• _THE RECORDS_:

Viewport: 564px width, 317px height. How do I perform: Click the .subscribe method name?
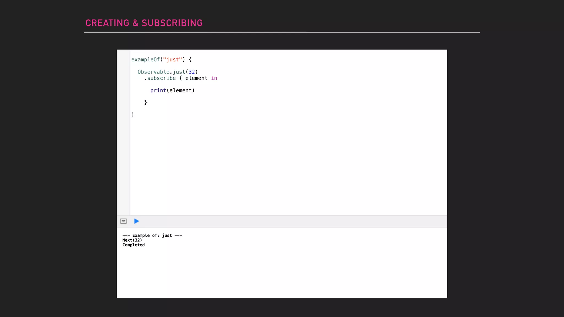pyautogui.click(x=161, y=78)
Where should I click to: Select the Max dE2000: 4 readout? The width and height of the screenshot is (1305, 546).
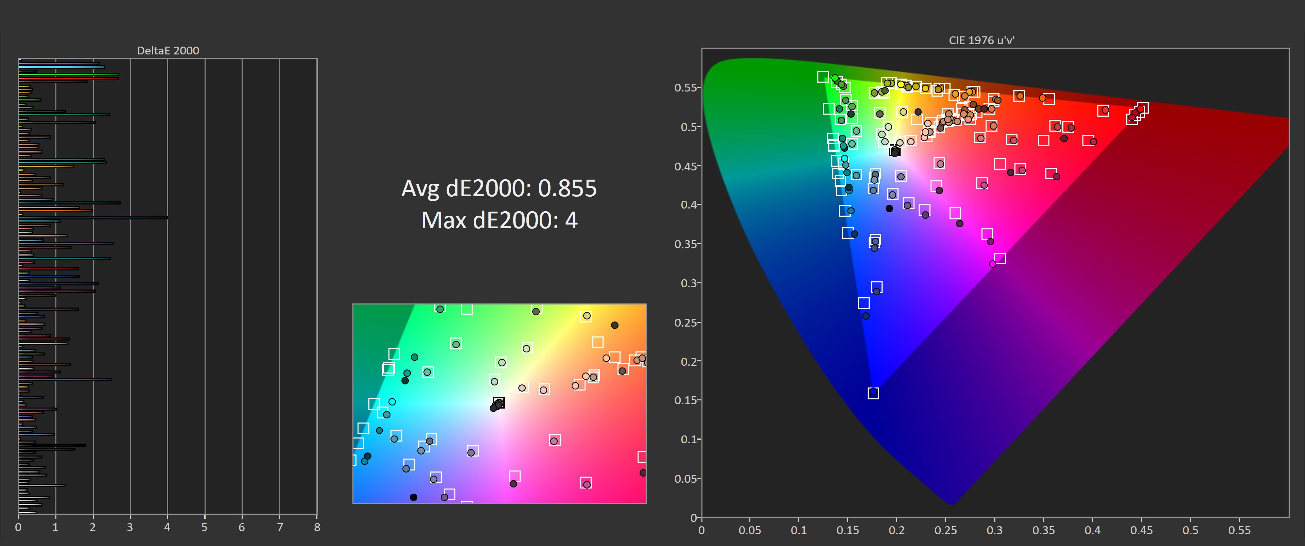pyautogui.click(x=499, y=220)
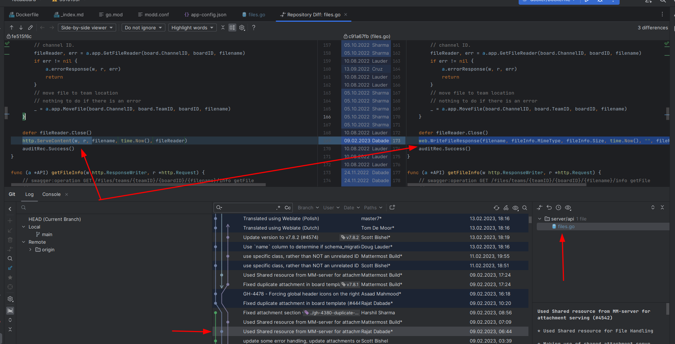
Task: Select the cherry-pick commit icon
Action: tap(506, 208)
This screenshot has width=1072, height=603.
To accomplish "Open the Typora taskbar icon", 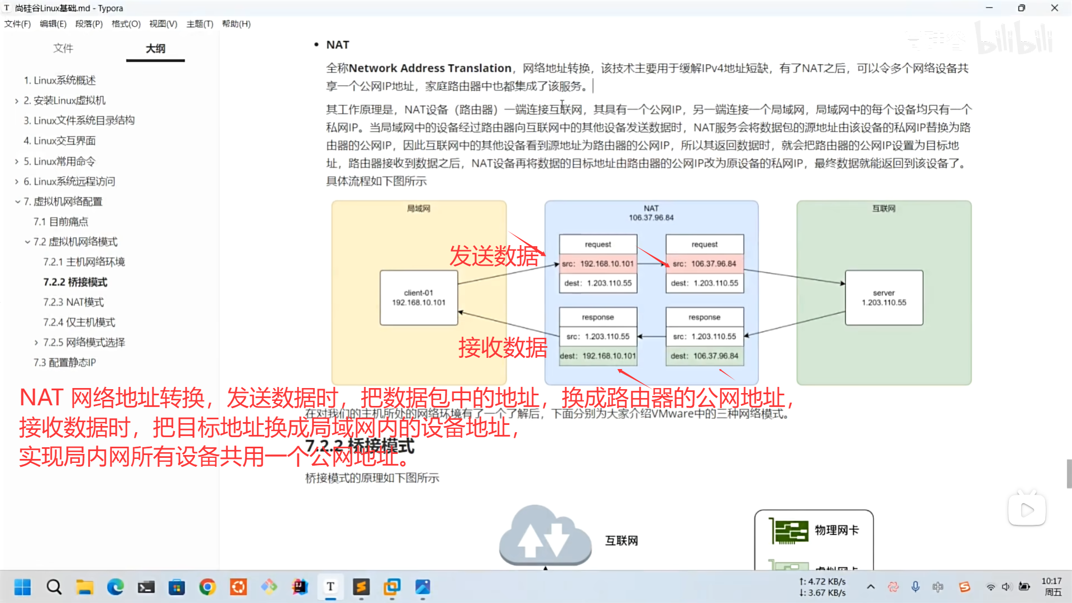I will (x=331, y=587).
* * *
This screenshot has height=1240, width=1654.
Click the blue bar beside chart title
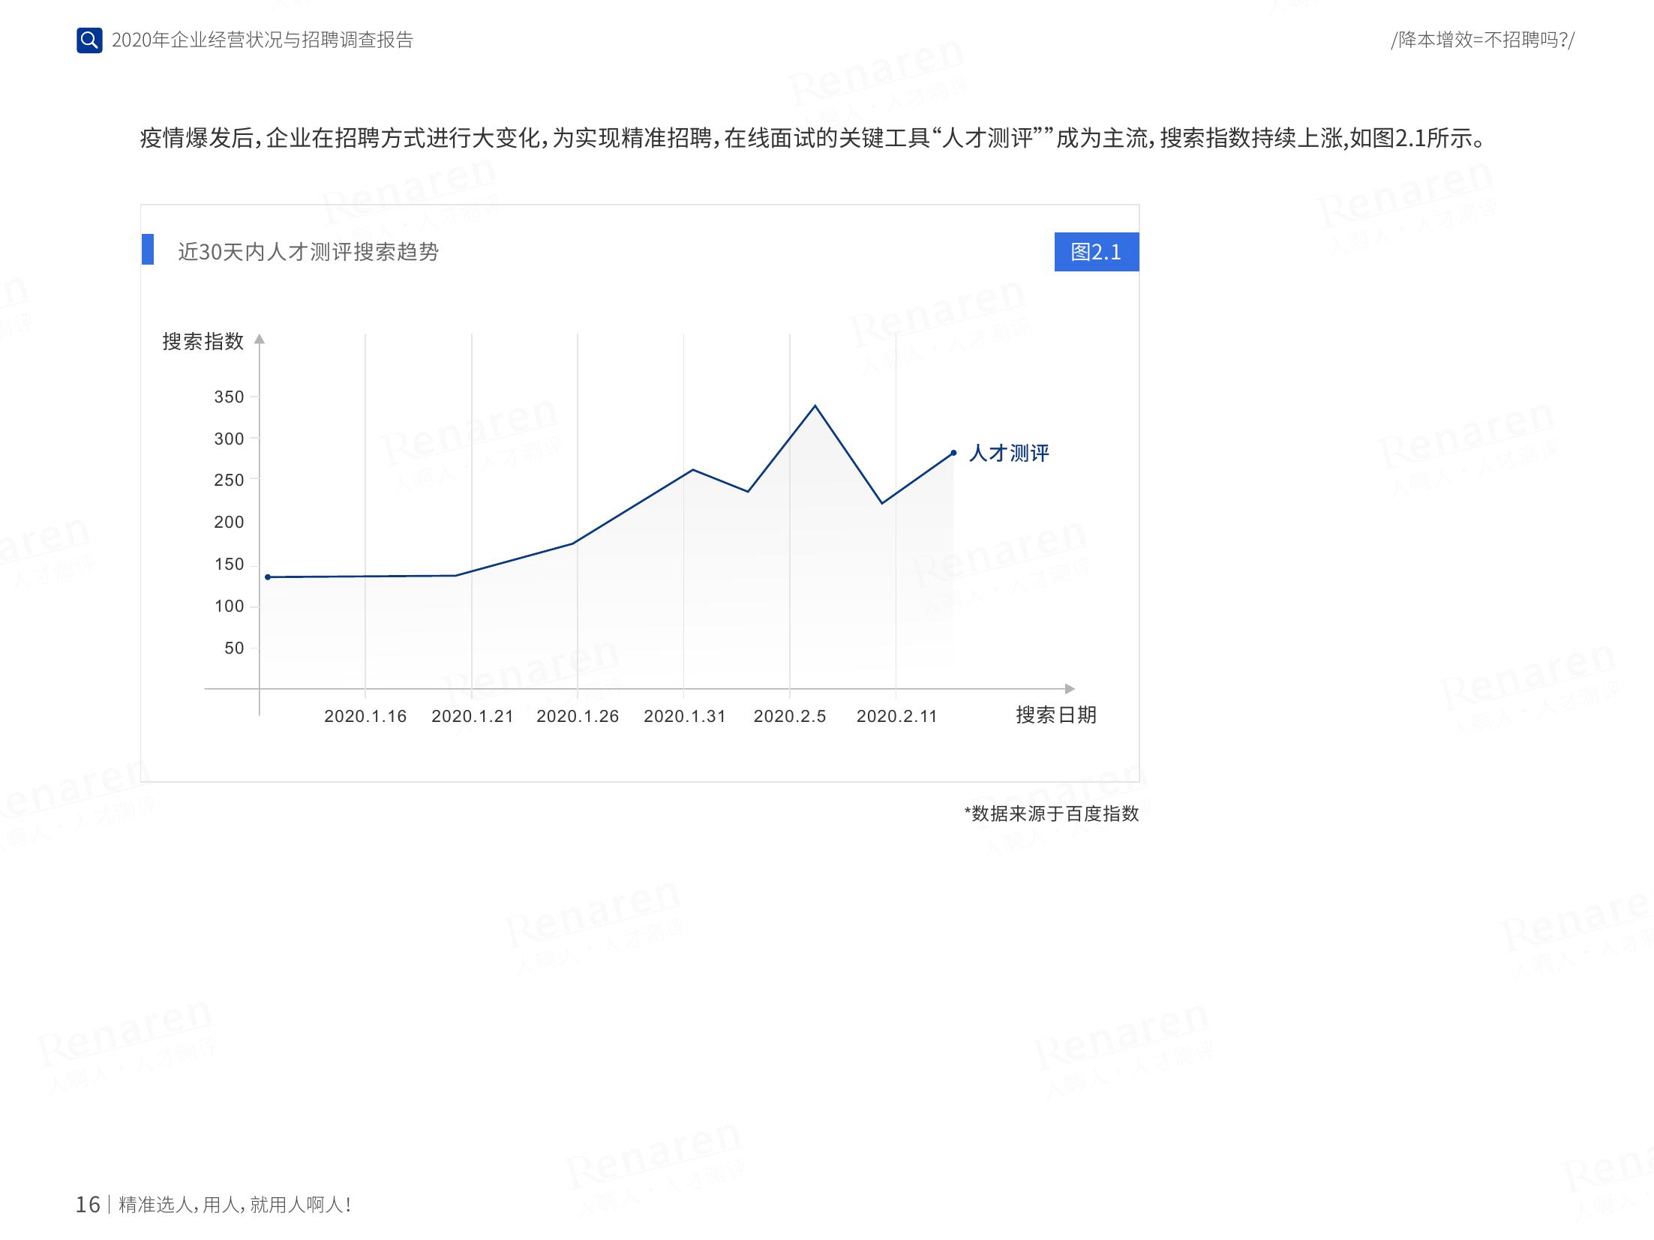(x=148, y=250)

• _TASK INSTRUCTIONS_: Filter the entries above down to the lines that contain the word "This".

• _EXERCISE SOLUTION_:
This screenshot has width=1072, height=603.
This screenshot has height=1240, width=1654.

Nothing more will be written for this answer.